_Exercise description_: In the entries below, begin at the line that has "Image resolution: width=1542" and stop after the line that has "This screenshot has height=402, width=812."; output those lines exactly, leaving out pictures.

_Source records_:

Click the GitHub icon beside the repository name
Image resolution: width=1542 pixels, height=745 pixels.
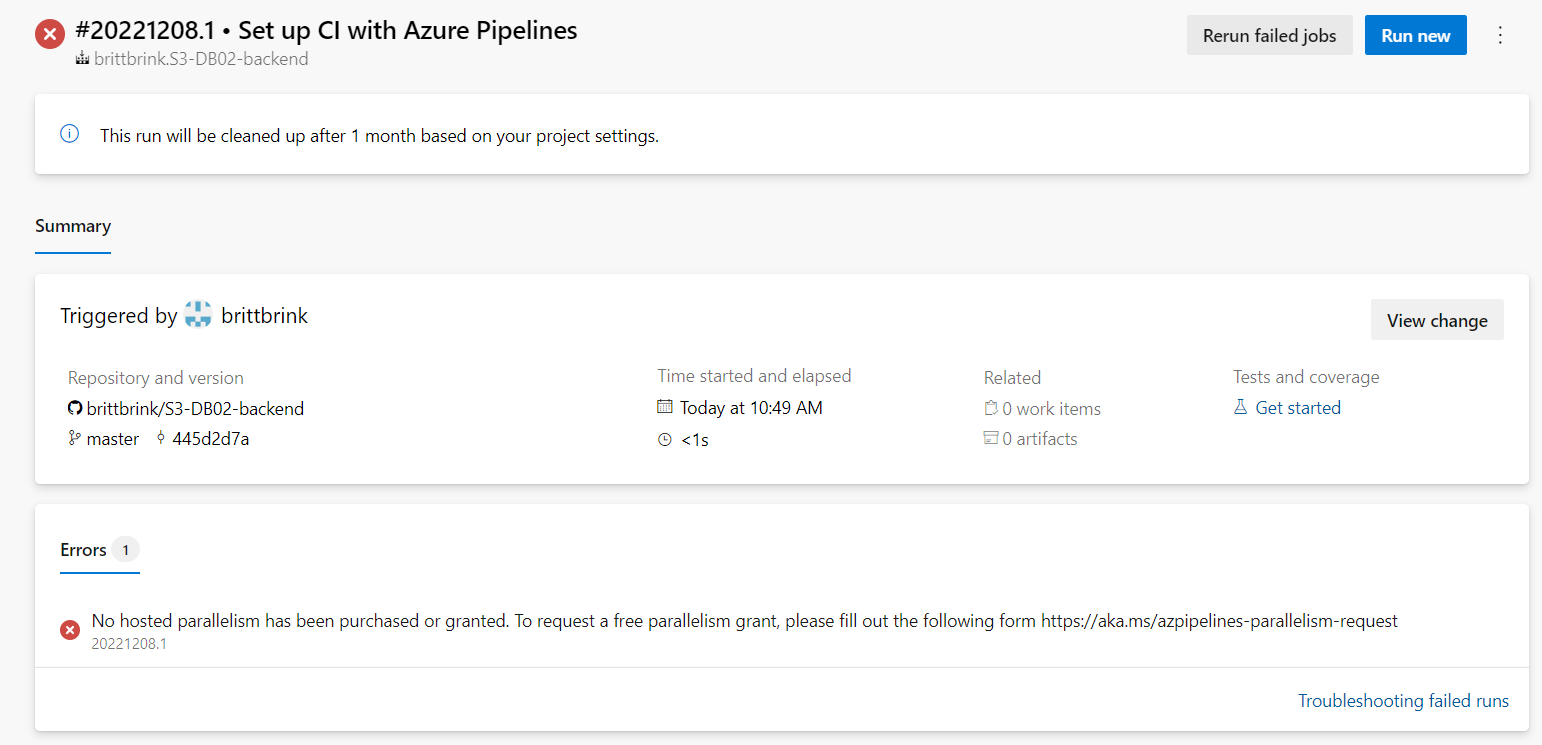coord(74,408)
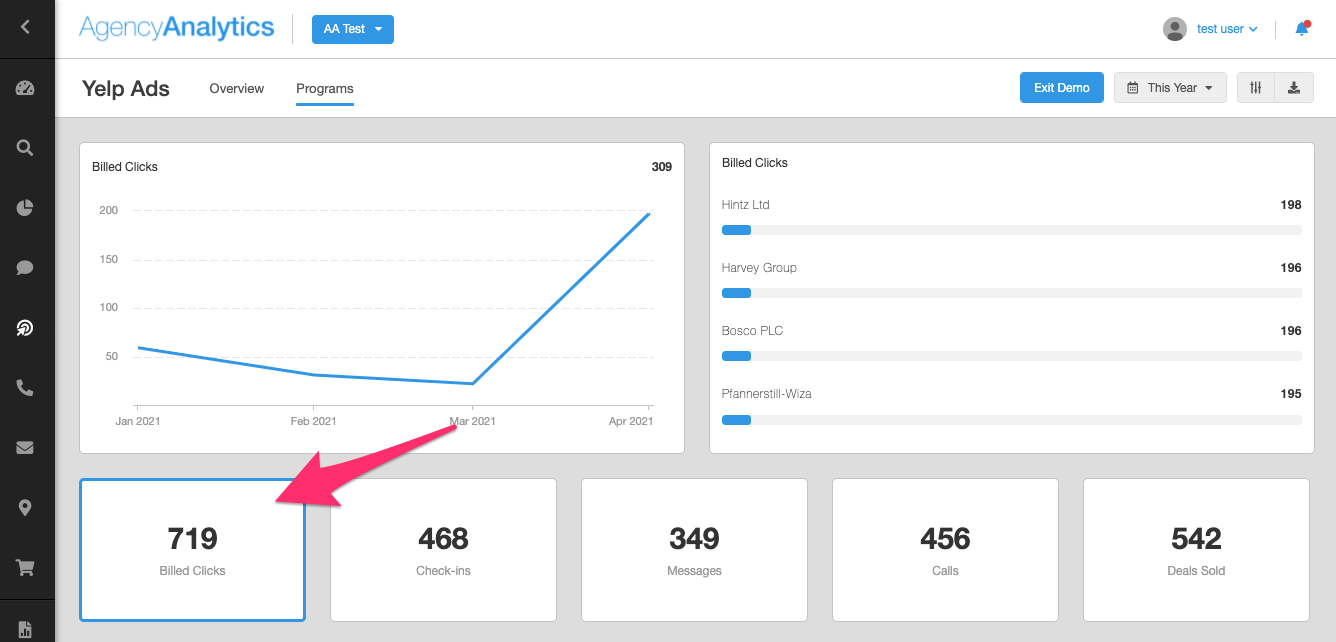The height and width of the screenshot is (642, 1336).
Task: Click the map pin location sidebar icon
Action: click(x=26, y=508)
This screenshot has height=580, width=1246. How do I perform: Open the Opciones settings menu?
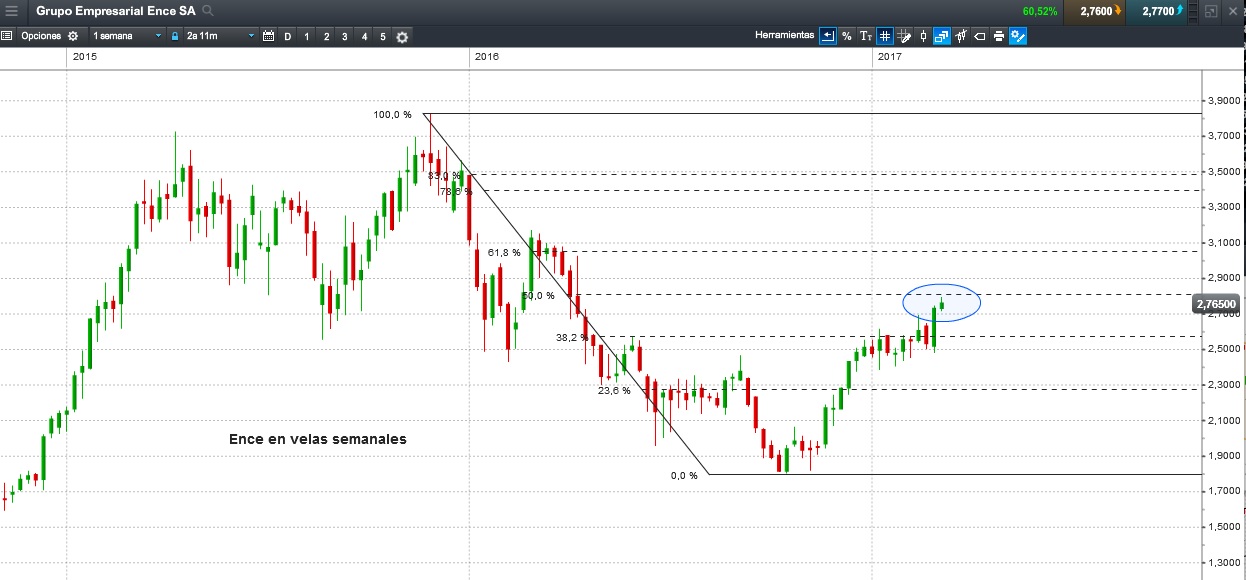click(x=49, y=36)
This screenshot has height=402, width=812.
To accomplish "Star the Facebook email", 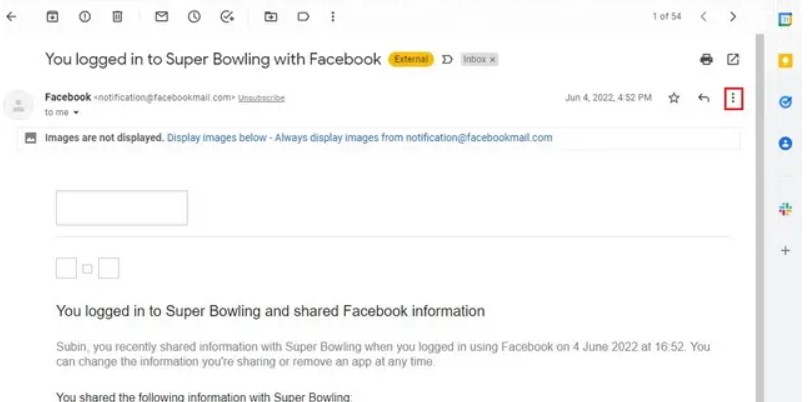I will pos(674,98).
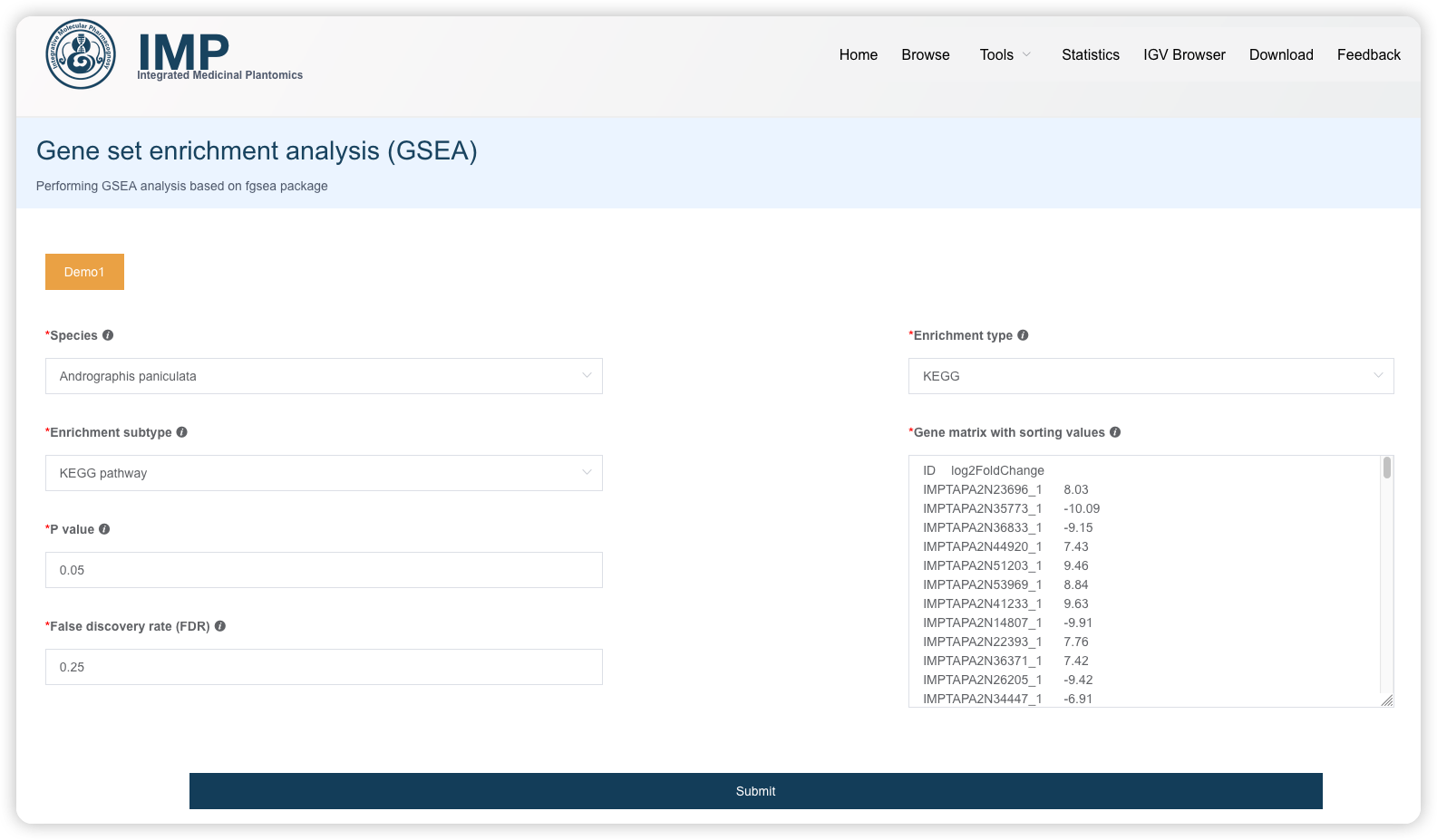The width and height of the screenshot is (1437, 840).
Task: Click the info icon beside Species label
Action: tap(108, 335)
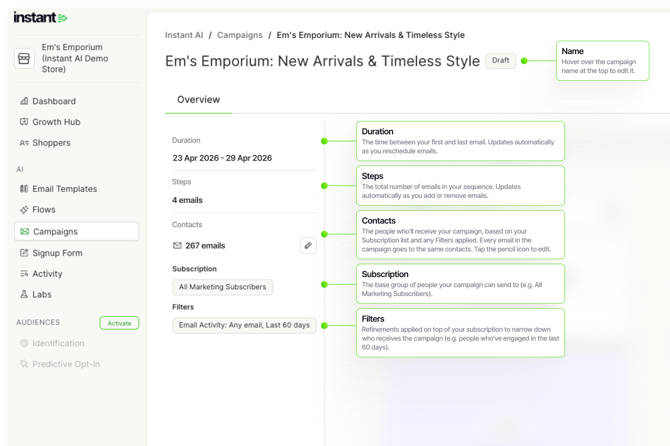Click the Dashboard icon in sidebar
Image resolution: width=670 pixels, height=446 pixels.
click(x=24, y=101)
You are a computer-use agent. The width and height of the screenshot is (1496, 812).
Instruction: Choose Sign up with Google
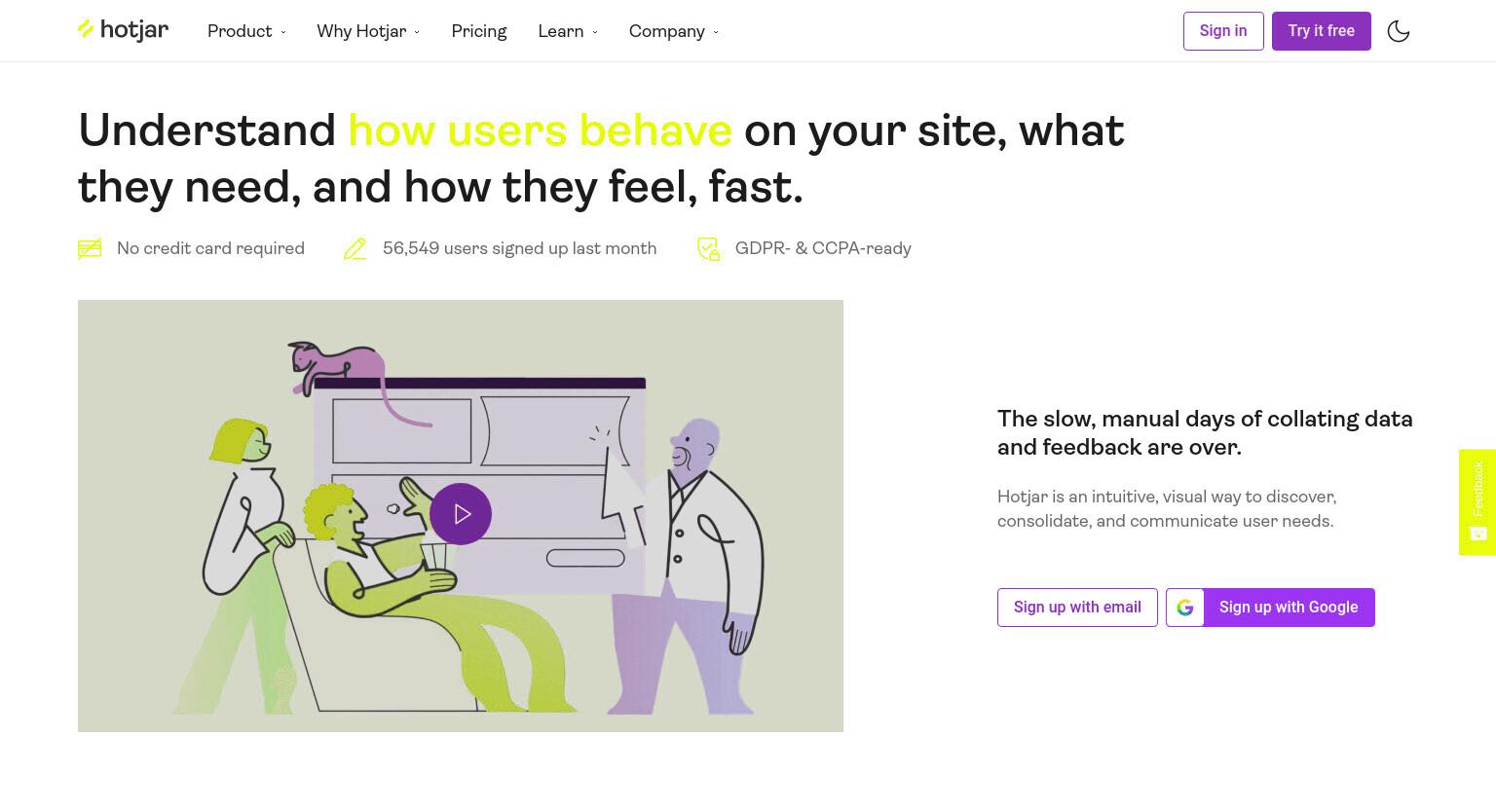click(1270, 608)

_The completed task_:
Image resolution: width=1542 pixels, height=745 pixels.
coord(74,408)
The height and width of the screenshot is (642, 1336).
Task: Click the map pin location sidebar icon
Action: click(x=26, y=508)
This screenshot has height=580, width=1246. How do I perform: Open the Opciones settings menu?
click(x=49, y=36)
This screenshot has height=402, width=812.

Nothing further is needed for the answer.